■ What is needed:
Please find every line in the entries below that contains the string "computer", and copy it.

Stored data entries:
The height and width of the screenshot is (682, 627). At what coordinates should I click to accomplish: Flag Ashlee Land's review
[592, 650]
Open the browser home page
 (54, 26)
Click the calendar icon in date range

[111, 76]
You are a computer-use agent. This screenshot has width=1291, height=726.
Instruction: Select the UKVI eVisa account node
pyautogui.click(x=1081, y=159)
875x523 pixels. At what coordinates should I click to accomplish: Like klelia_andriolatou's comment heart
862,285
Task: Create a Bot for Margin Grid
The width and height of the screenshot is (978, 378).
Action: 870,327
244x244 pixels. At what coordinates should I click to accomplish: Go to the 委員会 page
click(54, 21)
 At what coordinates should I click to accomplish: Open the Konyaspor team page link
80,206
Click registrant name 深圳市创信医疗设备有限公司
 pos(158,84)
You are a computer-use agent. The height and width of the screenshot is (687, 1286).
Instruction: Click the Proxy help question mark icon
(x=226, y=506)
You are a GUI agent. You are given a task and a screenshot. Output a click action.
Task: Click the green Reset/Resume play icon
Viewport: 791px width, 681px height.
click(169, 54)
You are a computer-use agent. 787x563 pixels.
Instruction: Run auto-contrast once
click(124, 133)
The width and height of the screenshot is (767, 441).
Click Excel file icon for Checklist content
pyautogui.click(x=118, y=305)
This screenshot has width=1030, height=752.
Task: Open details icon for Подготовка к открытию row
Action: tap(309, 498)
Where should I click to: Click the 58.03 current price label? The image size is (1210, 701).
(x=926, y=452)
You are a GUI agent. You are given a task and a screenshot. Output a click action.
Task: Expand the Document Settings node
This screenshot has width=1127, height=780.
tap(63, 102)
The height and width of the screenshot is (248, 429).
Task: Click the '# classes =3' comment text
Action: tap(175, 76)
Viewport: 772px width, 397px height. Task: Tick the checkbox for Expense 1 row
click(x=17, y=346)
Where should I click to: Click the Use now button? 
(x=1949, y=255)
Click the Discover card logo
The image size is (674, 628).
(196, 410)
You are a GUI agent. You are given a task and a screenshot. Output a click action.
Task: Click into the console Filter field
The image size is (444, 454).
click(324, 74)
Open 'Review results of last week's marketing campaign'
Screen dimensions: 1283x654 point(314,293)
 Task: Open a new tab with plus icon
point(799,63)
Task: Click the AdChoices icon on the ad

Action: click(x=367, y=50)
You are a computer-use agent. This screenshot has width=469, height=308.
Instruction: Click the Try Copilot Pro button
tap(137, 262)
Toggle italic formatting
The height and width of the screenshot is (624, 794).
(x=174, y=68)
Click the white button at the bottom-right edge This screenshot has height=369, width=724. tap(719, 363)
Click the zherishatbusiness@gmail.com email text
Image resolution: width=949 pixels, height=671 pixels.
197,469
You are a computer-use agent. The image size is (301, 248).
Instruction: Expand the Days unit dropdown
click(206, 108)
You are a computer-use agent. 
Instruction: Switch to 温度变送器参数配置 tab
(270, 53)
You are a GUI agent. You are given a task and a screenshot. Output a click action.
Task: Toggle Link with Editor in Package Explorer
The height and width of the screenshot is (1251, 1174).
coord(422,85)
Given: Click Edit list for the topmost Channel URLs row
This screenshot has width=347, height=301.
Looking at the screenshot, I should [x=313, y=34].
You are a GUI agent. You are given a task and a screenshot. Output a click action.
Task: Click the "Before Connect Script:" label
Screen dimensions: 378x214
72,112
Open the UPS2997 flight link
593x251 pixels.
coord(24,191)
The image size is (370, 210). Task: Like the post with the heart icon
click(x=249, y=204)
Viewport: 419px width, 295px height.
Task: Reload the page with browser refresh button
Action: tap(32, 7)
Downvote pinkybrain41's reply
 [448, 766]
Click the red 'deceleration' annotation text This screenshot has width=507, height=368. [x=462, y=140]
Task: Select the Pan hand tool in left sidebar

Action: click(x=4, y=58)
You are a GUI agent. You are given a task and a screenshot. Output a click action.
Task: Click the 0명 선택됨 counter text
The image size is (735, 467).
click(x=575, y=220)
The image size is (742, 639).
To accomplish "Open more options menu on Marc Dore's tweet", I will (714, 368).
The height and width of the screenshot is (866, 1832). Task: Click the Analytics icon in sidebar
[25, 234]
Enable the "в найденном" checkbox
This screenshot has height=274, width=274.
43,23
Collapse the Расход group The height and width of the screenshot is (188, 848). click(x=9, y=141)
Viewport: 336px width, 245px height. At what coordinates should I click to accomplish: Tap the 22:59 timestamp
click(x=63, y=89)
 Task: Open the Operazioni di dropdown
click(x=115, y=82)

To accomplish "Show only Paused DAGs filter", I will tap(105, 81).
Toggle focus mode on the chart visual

■ Problem solution:
You are a computer-use agent. This screenshot has width=1291, height=726.
You are a computer-use agent. The height and width of the screenshot is (687, 1286).
You are a computer-use agent. 787x563 pixels.
You are a computer-use agent. This screenshot has width=469, height=308.
You are a computer-use agent. The image size is (301, 248).
You are a computer-use agent. 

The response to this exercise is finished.